Cassandra · Stanley Jacob

Apache Cassandra is a wide-column, masterless distributed database built for very high write throughput and availability across many nodes and data centers. Descended from Amazon's Dynamo and Google's Bigtable, it has no single leader: every node is equal, data is spread by consistent hashing, and the system stays writable even when nodes fail.

The defining rule is query-first modeling: you design tables around the exact queries you will run, not around normalized entities. Because Cassandra cannot do joins or ad-hoc filtering efficiently, you often store the same data several times, once per access pattern, and accept that denormalization as the price of scale.

How to use it

A table's primary key has two parts: the partition key decides which node stores the row, and the clustering key orders rows within that partition. Queries that hit a single partition are fast; queries that do not are to be avoided.

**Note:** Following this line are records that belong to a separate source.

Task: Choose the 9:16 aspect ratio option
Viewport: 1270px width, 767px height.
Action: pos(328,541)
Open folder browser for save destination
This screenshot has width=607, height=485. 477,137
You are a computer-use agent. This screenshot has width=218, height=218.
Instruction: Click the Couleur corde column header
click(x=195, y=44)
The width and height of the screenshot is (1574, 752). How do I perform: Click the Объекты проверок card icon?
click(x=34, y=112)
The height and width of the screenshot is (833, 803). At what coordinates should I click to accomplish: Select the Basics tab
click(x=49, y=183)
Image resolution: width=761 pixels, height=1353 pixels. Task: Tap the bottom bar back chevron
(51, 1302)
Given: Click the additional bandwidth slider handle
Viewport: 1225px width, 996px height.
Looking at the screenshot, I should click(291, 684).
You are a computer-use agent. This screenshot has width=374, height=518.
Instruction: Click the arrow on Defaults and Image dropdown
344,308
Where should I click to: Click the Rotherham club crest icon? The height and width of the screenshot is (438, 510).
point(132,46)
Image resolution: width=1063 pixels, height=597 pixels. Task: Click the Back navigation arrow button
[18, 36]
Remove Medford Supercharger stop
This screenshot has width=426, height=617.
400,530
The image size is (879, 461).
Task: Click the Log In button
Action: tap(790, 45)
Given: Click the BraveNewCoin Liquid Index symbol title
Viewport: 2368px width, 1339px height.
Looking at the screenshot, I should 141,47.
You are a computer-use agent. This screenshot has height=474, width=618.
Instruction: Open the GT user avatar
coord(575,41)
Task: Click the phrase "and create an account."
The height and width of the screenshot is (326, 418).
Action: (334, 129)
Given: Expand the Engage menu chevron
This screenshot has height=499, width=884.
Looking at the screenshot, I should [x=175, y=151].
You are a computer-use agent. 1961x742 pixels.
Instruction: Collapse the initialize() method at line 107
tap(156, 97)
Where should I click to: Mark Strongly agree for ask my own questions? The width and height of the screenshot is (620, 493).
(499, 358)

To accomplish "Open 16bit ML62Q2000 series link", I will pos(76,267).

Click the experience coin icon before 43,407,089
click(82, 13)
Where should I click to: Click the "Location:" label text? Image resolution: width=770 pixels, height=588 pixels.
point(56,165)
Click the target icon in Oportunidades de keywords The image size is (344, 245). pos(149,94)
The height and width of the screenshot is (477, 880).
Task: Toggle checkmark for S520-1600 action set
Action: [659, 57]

CREATE TABLE events_by_user (
    user_id uuid,
    ts      timestamp,
    event   text,
    PRIMARY KEY ((user_id), ts)          -- partition by user_id, cluster by ts
) WITH CLUSTERING ORDER BY (ts DESC);

-- fast: one partition, already ordered newest-first
SELECT * FROM events_by_user WHERE user_id = ? LIMIT 50;

Key mechanics, and why

Writes are cheap because Cassandra is built on a log-structured merge tree: every write is an append to a commit log and an in-memory table that later flushes to immutable files, with background compaction merging them. That append-only design is why write throughput is so high. Consistency is tunable per query via replication factor and consistency level: requiring acknowledgements from a quorum on both reads and writes gives strong consistency, while lower levels trade consistency for latency and availability, a direct expression of the CAP trade-off.

Trade-offs

You get linear write scalability and multi-data-center, always-on availability, and you give up joins, ad-hoc queries, and easy strong consistency. Cassandra fits time-series, event logs, and write-heavy workloads with known query patterns; it is the wrong tool when you need flexible querying or rich transactions.

Internals worth knowing

Cassandra is a log-structured store. A write lands in the commit log (for durability) and an in-memory memtable, which is later flushed to an immutable SSTable; a read may merge several SSTables, and compaction continually rewrites them. The compaction strategy is a real tuning knob: size-tiered (STCS) for write-heavy, leveled (LCS) for read-heavy, and time-window (TWCS) for time-series. Deletes write tombstones rather than removing data, and too many tombstones, or unbounded wide partitions, are the classic Cassandra pitfalls.

The ring is coordinated by gossip, with a Murmur3 partitioner placing each row by token. Consistency is per query: ONE, QUORUM, LOCAL_QUORUM, ALL, and so on, combined with the replication factor, let you choose where you sit on the CAP curve. Hinted handoff and read repair heal replicas that missed writes, Paxos-based lightweight transactions add compare-and-set when you truly need it (at a latency cost), and a per-SSTable bloom filter cheaply skips files that cannot hold a key.

Using it from Python

from cassandra.cluster import Cluster

session = Cluster(["127.0.0.1"]).connect("myks")

# prepared statements are cached server-side and avoid re-parsing
insert = session.prepare(
    "INSERT INTO events_by_user (user_id, ts, event) VALUES (?, ?, ?)")
session.execute(insert, (user_id, ts, "click"))

rows = session.execute(
    "SELECT * FROM events_by_user WHERE user_id = %s LIMIT 50", (user_id,))

Worked example

Because the table is partitioned by user and clustered by time, fetching a user's recent events is a single-partition, pre-sorted read, no scatter-gather and no sort at query time.

In production

Cassandra's archetypal use is write-heavy storage at massive scale. Discord stored first billions and then trillions of messages on Cassandra, modeling a table per query and partitioning by channel and time bucket. They eventually migrated to ScyllaDB, a C++ reimplementation, to escape JVM garbage-collection pauses, shrinking the largest cluster from 177 to 72 nodes and cutting p99 read latency from roughly 40 to 125 ms down to about 15 ms (Discord Engineering). The story is a clean illustration of both Cassandra's strengths (write scale, query-first modeling) and its operational pain points.

Follow-up questions

Partition key vs clustering key? The partition key chooses the node and groups rows; the clustering key orders rows within a partition.
Why model query-first and denormalize? Cassandra has no efficient joins, so you store data per access pattern to keep every read a single-partition lookup.
How is consistency tuned? By replication factor and per-query consistency level; quorum reads plus quorum writes give strong consistency, lower levels favor availability and latency.
Why are writes so fast? An LSM-tree design appends writes to a log and memtable and merges in the background, avoiding in-place updates.
When is Cassandra the wrong choice? When you need ad-hoc queries, joins, or strong multi-row transactions rather than known, write-heavy access patterns.

References

DeCandia et al., Dynamo: Amazon's Highly Available Key-value Store (2007).
Chang et al., Bigtable (2006).
Apache Cassandra Documentation.
Discord Engineering, How Discord Stores Trillions of Messages.